Using PCA to represnt digits in the eigen-digits space

In this article, the handwritten digits dataset (mnist_train) is going to be used to visualize and demonstrate how Principal Component Analysis can be used to represent the digits in the low dimensional feature space as a linear combination of the principal components as orthonormal basis vectors.

Here only the digit \(8\) is considered for the analysis.
The data contains \(477\) handwritten images of the digit \(8\) and each digit is a \(28x28\) image which is stored as a row of length \(784\).
Below are the original images of \(8\) in the dataset.

Next PCA is done on the dataset and the variance explained by the first few principal components are shown below.

##  [1] 57.87 63.76 66.76 69.38 71.32 72.95 74.32 75.55 76.69 77.79 78.87
## [12] 79.87 80.72 81.50 82.25 82.95 83.60 84.18 84.74 85.26 85.77 86.26
## [23] 86.73 87.16 87.55 87.92 88.29 88.64 88.97 89.31 89.62 89.92 90.20
## [34] 90.47 90.72 90.97 91.20 91.43 91.64 91.84 92.03 92.22 92.41 92.59
## [45] 92.76 92.93 93.08 93.24 93.39 93.54 93.69 93.83 93.97 94.10 94.22
## [56] 94.35 94.47 94.58 94.69 94.81 94.91 95.02 95.12 95.22 95.31 95.41
## [67] 95.50 95.59 95.67 95.76 95.84 95.92 96.00 96.08 96.15

The Principal components (the eigenvectors) are then visualized. Since they (particularly the dominant ones) look like \(8\) we can name this orthonormal basis vectors in the rotated space as eigen digits. They typically capture different features of the handwritten digit \(8\), depending on different writing styles.
The first \(210\) eigen-digits are visualized (stacked in 15 rows and 14 columns), in the column-major order, with the first eigenvector is the top left one, the second one being the next one below the first one in the same column and so on. As can be seen, the first few dominant eigenvectors clearly represents the digit \(8\) and hence the name.

Next let’s just focus on one single data point (one particular handwritten digit image) and try to see how it can be represented in the eigen-digits space, as linear combination of the eigen-digits. The next figure shows the one we shall now try to represent in the feature space.
Since the eigen-vectors \(e_j\) returned by PCA forms orthonormal basis vectors in the transformed space, any image tuple \(I_k\) can be expressed exactly as \(I = \sum_{j=1}^{28\times 28} w_j e_j\), where the weights \(w_j=\langle I, e_j \rangle = I^{T}.e_j\), which will be used in the linear combination of the eigenvectors to represent the digit image in the feature space.
Also, we don’t want to use all the \(784\) basis vectors, since the first few of the principal components (as computed above, first \(62\) of them explains more than \(95%\) variance), we shall use first \(75\) of them only and will represent the original image approximately in the transformed feature space as \(\hat{I} = \sum_{j=1}^{k} w_j e_j\), where \(k=1,2,\ldots,75\).
The below figure shows how the magnitude of the weights along the eigenvectors decrease as we go further away from the dominant eigenvectors, which is expected, since they are the ones that are supposed to contribute most to represent the image in the feature space.
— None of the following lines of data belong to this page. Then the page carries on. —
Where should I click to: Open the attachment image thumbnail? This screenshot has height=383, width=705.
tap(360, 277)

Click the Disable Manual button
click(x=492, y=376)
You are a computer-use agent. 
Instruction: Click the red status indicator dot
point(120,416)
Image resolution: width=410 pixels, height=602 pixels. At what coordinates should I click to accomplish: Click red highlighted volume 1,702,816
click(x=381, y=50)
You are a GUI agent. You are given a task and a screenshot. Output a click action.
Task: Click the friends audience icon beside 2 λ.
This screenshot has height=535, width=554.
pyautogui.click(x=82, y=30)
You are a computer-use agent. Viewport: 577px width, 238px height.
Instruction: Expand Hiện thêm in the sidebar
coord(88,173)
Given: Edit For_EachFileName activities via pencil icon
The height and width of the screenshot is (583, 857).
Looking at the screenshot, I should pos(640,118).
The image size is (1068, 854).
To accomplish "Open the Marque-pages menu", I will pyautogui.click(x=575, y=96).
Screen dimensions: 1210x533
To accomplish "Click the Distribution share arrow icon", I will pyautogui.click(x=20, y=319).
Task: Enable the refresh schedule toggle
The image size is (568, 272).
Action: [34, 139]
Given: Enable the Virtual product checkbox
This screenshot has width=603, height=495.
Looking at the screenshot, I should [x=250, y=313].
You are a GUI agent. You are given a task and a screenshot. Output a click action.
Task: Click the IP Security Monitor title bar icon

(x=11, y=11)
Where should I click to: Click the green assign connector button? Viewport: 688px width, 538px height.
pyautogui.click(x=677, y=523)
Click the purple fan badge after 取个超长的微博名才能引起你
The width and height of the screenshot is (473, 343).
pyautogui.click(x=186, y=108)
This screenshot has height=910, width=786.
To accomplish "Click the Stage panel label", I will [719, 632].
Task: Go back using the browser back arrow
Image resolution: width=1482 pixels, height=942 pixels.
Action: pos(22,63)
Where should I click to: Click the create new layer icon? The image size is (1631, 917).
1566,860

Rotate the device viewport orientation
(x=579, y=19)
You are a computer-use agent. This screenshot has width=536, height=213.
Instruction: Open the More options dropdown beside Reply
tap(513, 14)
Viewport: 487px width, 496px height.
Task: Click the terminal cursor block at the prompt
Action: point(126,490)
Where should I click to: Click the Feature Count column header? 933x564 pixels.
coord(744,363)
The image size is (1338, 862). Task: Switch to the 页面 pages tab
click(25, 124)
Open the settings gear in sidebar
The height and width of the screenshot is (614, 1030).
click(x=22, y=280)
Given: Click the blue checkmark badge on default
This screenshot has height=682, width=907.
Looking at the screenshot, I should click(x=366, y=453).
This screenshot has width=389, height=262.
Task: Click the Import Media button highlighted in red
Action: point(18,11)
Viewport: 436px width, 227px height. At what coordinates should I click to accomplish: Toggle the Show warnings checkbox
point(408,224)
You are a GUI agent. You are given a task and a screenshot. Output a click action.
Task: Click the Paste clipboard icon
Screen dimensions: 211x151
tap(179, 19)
## [1] "Weights for the first 20 basis vectors for the digit"

##  [1] -1905.408055  1355.563894   564.485519   -78.098594   747.401692
##  [6]   116.314375  -293.701813   249.330045   158.920772  -258.179455
## [11]  -659.294321  -322.247876   215.188713  -341.871715     4.276662
## [16]   279.882382   301.395575   123.411382    67.083178  -285.374166

The below figures show how the digit image looks like when it’s represented as linear comibination of only the first \(k\) eigen vectors (eign digits) only, where \(k=1,2,\ldots,75\), in the same column major order.
As expected, the approximate representation of the digit looks like the actual representation shown above when it’s expressed as linear combination of first few eigenvectors with the weights computed.
The approximate representation of the digit resembles the original digit as more and more basis vectors are included in its representation.

Data File Format

Here the images are not normalized while doing the PCA, if normalized the weights would become smaller. But the idea should be c
The next figure shows how the error (computed as Frobenius norm of the difference of the original and the approxmated digit image, expressed as the linear combination of the first few eigenvectors in the PCA space). As expected again, the figure shows that the error decreases very fast.